=== Section Start ===

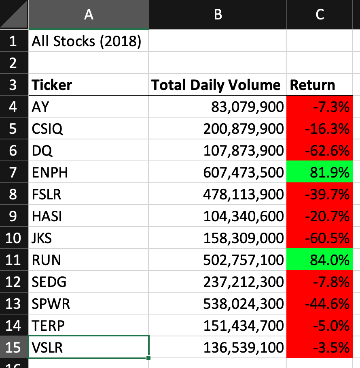Select SEDG's -7.8% return cell

[320, 281]
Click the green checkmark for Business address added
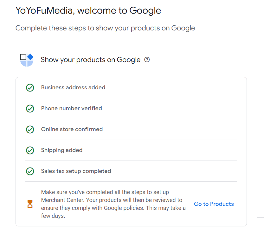 pyautogui.click(x=30, y=87)
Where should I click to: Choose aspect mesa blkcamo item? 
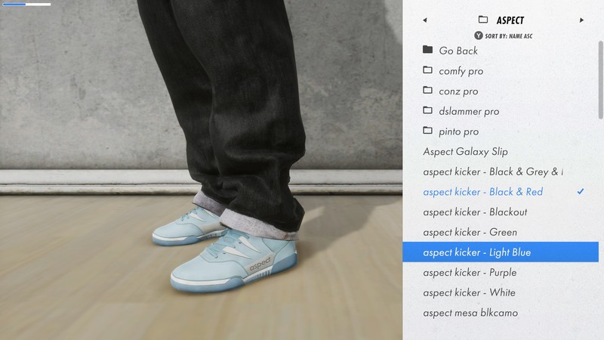(x=470, y=313)
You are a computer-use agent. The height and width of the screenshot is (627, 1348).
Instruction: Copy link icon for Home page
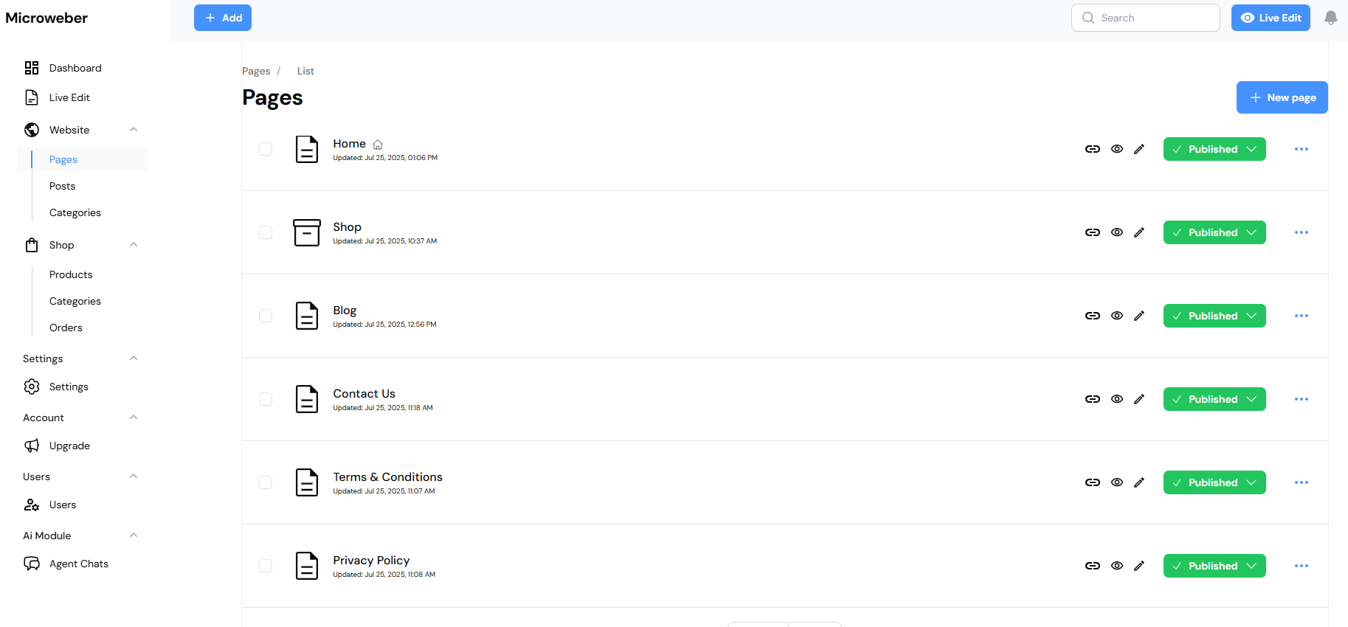click(x=1092, y=149)
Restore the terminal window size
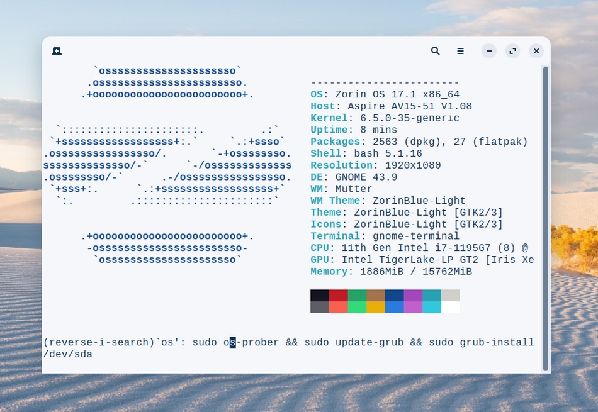 point(512,51)
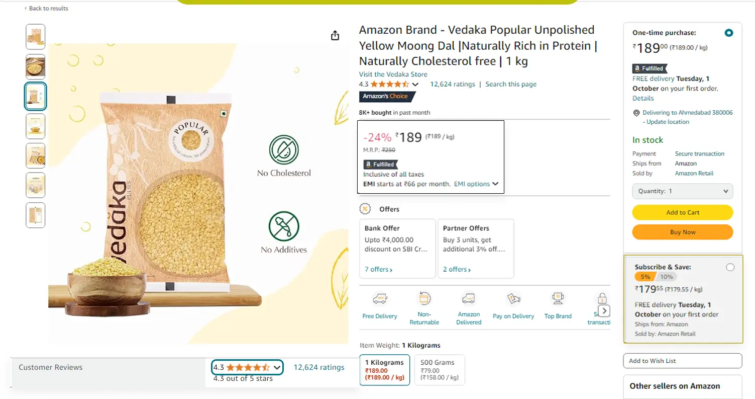
Task: Open the Bank Offer 7 offers card
Action: [x=397, y=248]
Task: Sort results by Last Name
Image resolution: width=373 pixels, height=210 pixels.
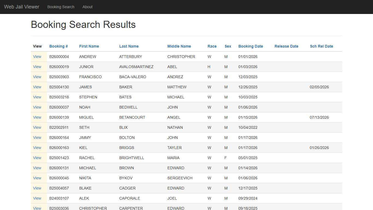Action: tap(129, 46)
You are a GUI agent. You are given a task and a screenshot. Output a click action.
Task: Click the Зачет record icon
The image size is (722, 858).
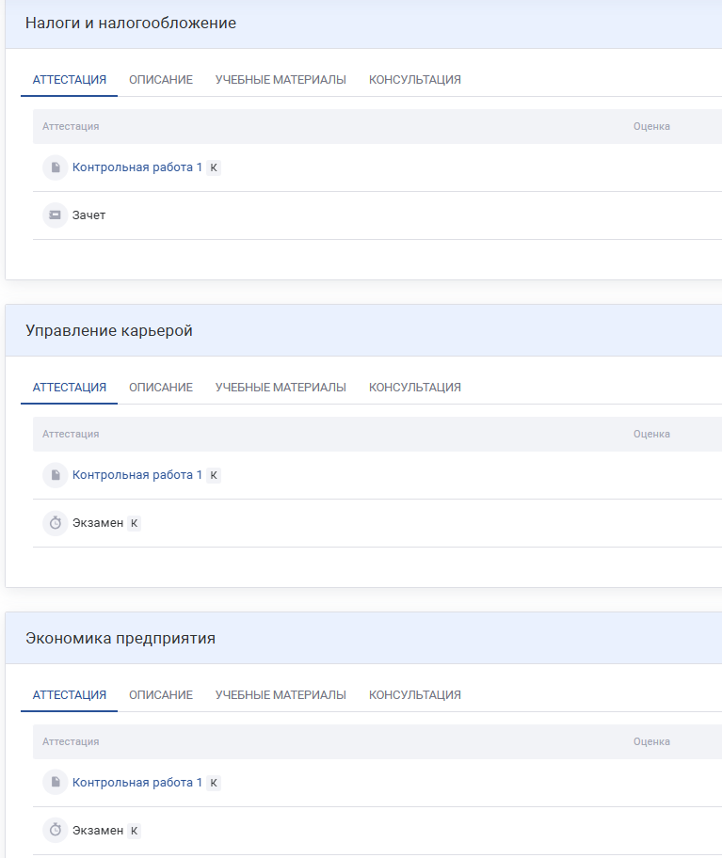tap(56, 215)
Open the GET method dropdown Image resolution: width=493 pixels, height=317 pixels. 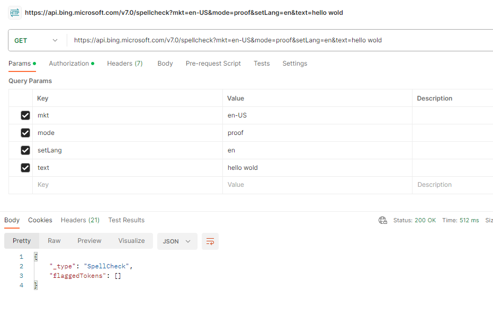[55, 40]
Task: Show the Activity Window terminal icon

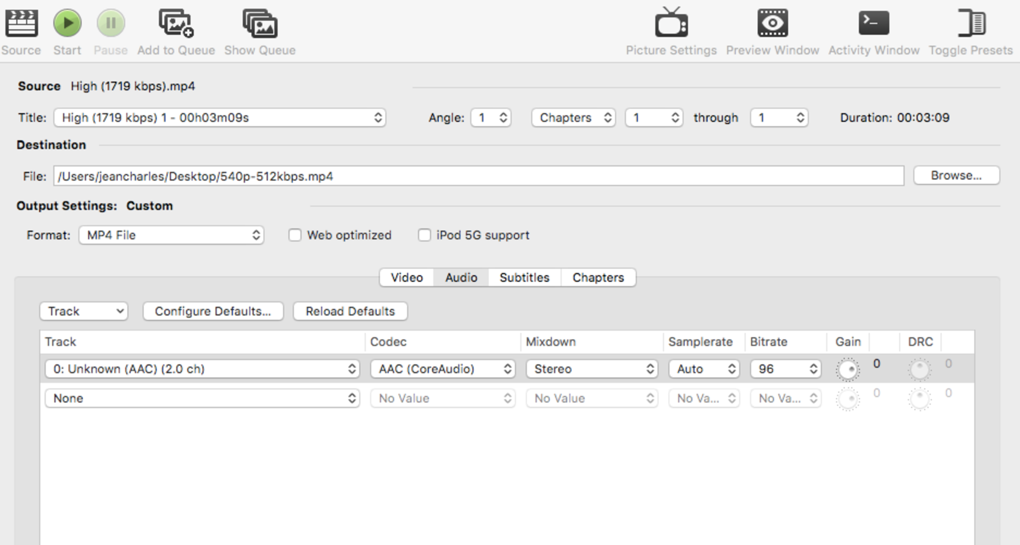Action: click(x=874, y=24)
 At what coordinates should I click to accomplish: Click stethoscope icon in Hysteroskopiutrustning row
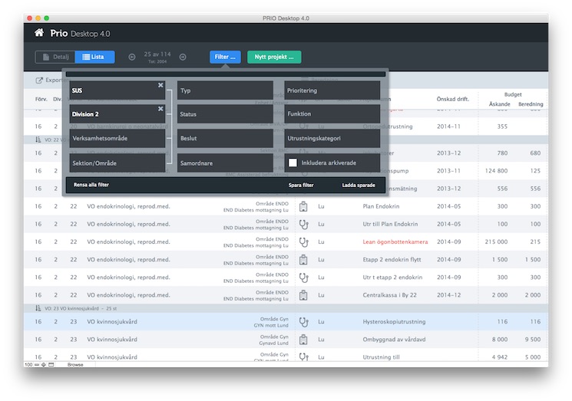tap(303, 322)
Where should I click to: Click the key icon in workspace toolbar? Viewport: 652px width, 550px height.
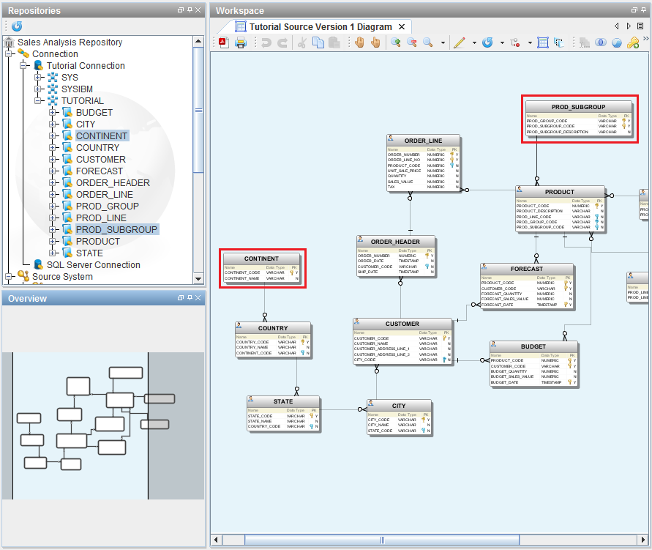[x=633, y=42]
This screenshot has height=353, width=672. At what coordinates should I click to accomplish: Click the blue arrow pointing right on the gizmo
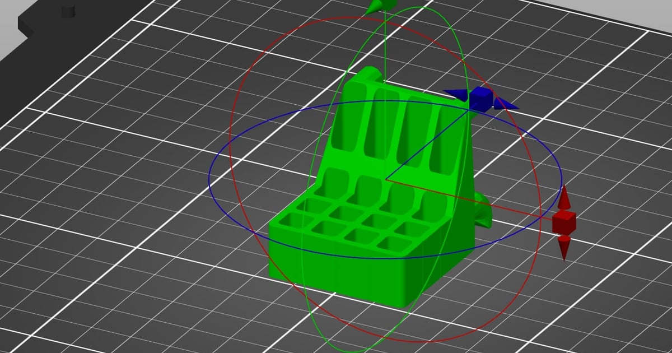pos(507,105)

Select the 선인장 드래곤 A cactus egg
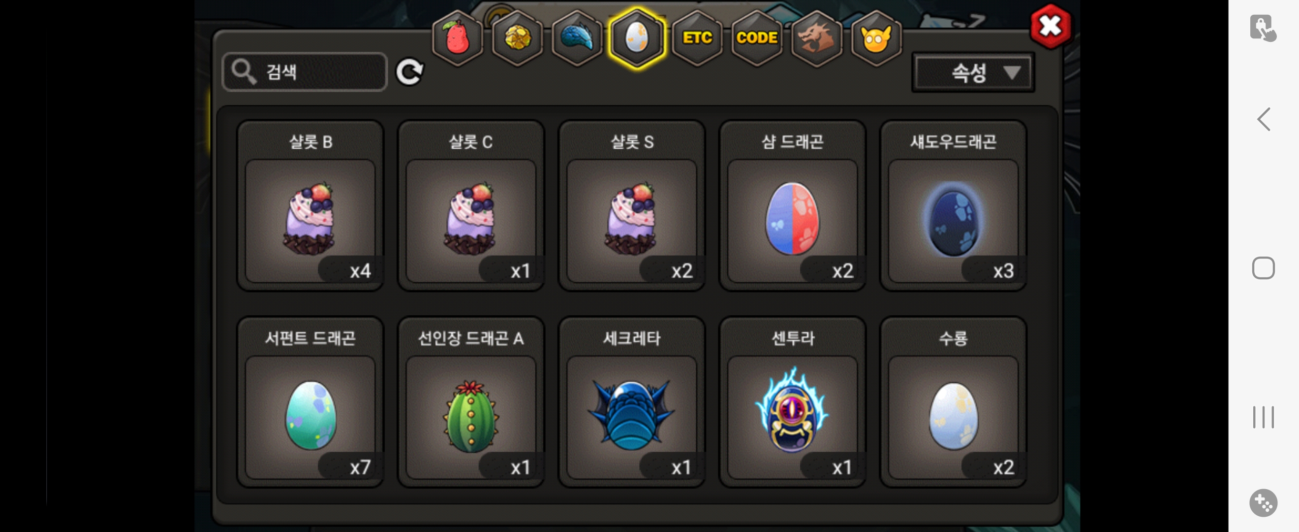point(471,402)
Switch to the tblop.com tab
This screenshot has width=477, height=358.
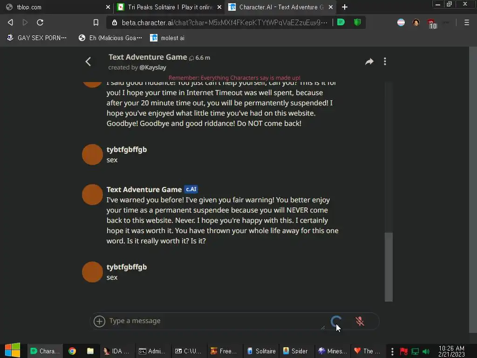pos(58,7)
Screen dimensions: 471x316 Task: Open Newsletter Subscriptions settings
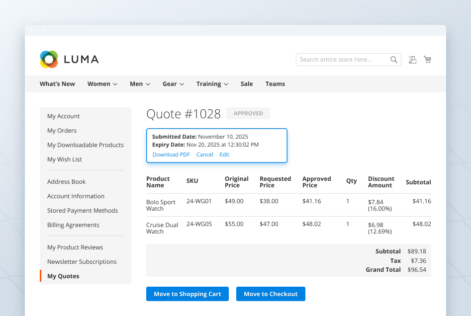point(82,261)
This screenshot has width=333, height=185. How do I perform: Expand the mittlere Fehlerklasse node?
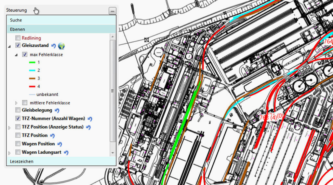coord(17,103)
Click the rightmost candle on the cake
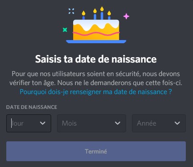This screenshot has height=167, width=193. pyautogui.click(x=109, y=15)
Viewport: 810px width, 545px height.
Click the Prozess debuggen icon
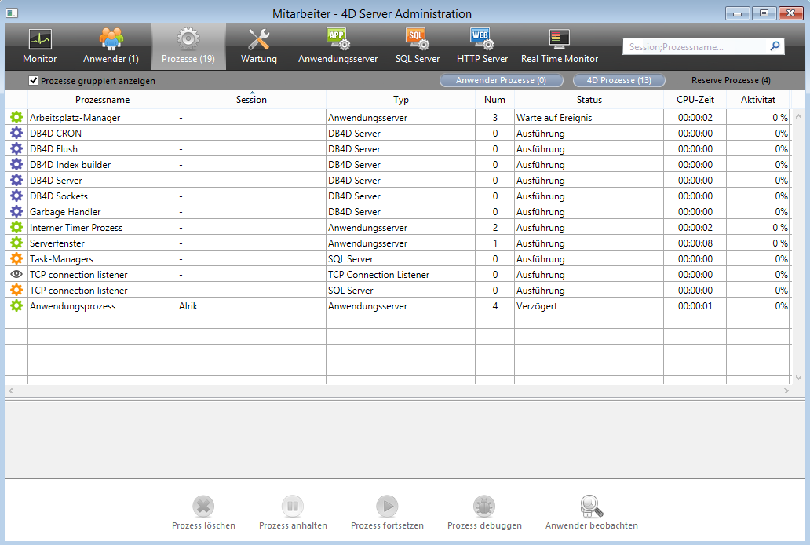click(x=484, y=507)
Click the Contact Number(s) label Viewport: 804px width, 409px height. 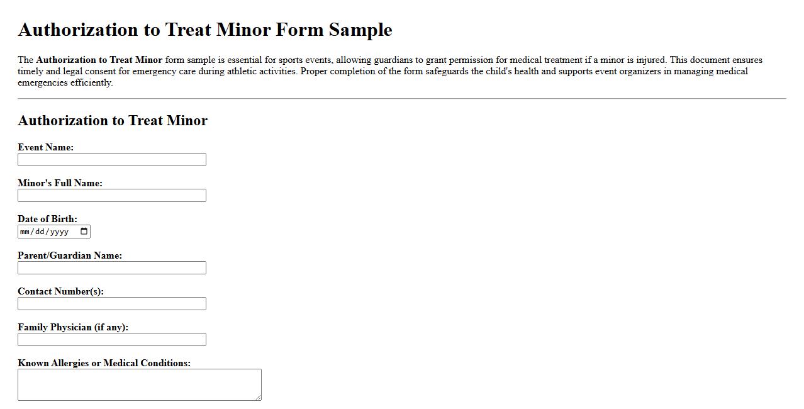tap(61, 291)
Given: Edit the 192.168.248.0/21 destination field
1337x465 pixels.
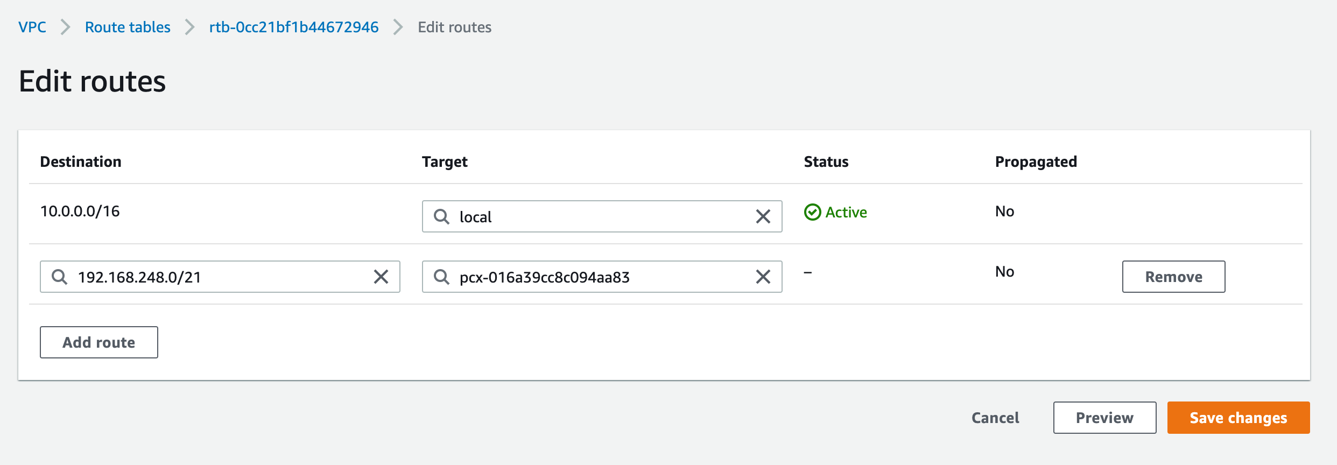Looking at the screenshot, I should [x=215, y=277].
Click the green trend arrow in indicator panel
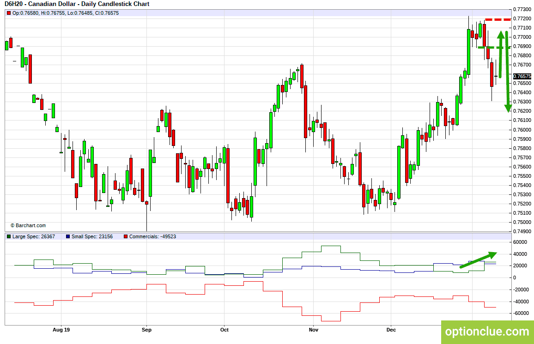This screenshot has width=534, height=344. [x=479, y=260]
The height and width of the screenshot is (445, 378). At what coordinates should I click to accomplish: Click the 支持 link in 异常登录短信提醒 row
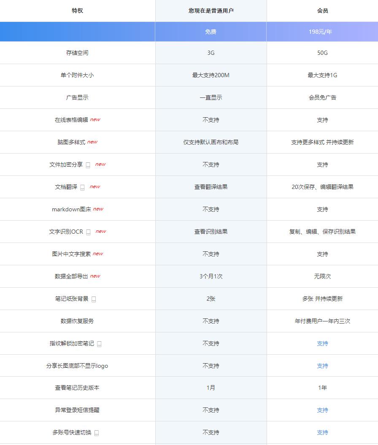click(x=322, y=410)
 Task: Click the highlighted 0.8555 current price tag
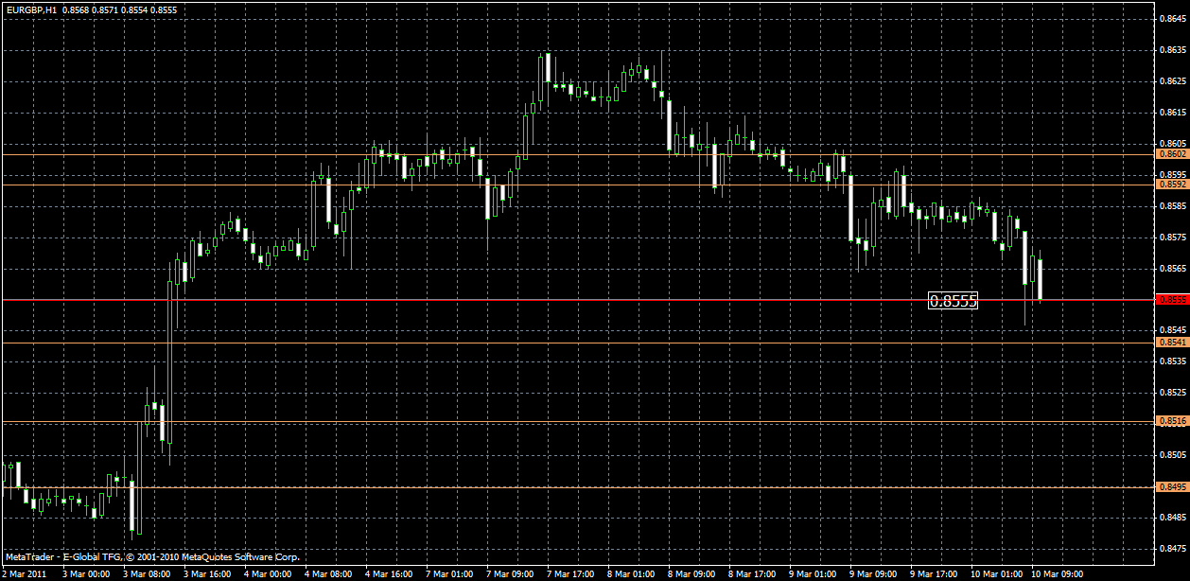[1172, 301]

=== Section End ===

* WHAT IS REQUIRED: Say how many lines of the material above contain the string "agent". Write nothing but the number.

* OUTPUT FOR THIS EXERCISE: 2